Je présente dans la figure 15 les exposants fractals moyens pour chacun des quatre groupes. Une ANOVA à un facteur met en évidence un effet significatif de l’âge (F(3,34)

= 6,06 ; p = 0,002 ; η² = 0,35). Un test post-hoc HSD de Tukey montre une différence significative entre l’exposant d’échelle moyen du groupe de jeunes et le groupe des 63 – 68 ans (p = 0,03) ainsi qu’avec le groupe des 76 ans et plus (p = 0,01).

Notons que le test post-hoc LSD de Fischer montre une différence significative entre le α moyen du groupe de jeune et celui de l’ensemble des groupes de personnes âgées.

Figure 15 : Exposant fractal moyen α pour une tâche de marche effectués par 4 groupes de participants de catégorie d’âge différentes * : p = 0,03 ; ** : p = 0,001.

Ces résultats tendent à confirmer l’observation faite par Hausdorff et al. (1997), de l’altération de la complexité de la marche avec l’âge.
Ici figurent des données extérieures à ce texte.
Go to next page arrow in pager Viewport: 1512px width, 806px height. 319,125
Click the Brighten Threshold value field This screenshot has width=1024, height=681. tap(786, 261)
Bien que la valeur moyenne de l’exposant d’échelle que nous observons pour le groupe de participants jeunes (0,91 ± 0,06) soit similaire à celle reportée par Hausdorff (0,87 ± 0,15) notons que la valeur moyenne que nous observons dans notre groupe de personnes de 76 ans et plus (0,79 ± 0,04) est plus élevée de 0,1 point par rapport à celle rapportée par ces auteurs (0,68 ± 0,14) pour un groupe dont l’âge moyen est pourtant moins élevé (75,7 ± 3,2 ans). Ceci suggère que les personnes âgées ayant participé à notre étude étaient en très bonne forme physique. Outre cette différence, nous devons prendre en compte que nos participants ont tous été recrutés dans des associations locales de sport adapté, ainsi à priori il s’agissait de personnes dont nous pouvons considérer que leur forme physique est supérieure à la normale par rapport à leur classe d’âge.

En conclusion, même si ces personnes font preuve d’une forme physique supérieure nous pouvons déjà observer une altération de leur exposant fractal ce qui suggère bien que cet exposant peut être vu comme un marqueur de santé. Toutefois, nos prochaines études devront se concentrer sur des publics dont la forme physique sera plus proche de la moyenne.

Enfin, nous pouvons nous poser légitimement la question du fait de prendre l’âge comme facteur catégoriel. De fait, lorsqu’on observe les résultats au niveau individuel, nous pouvons voir que plusieurs personnes dans le groupe des plus de 76 ans expriment une complexité plus élevée que certaines personnes appartenant au groupe des 63 à 68 ans.

Nous savons que l’âge chronologique ne reflète pas forcément l’âge physiologique, ainsi je pense qu’il serait intéressant à l’avenir d’étudier les exposants fractals avec d’autre facteurs catégoriels tels que des facteurs de performance ou des facteurs cliniques.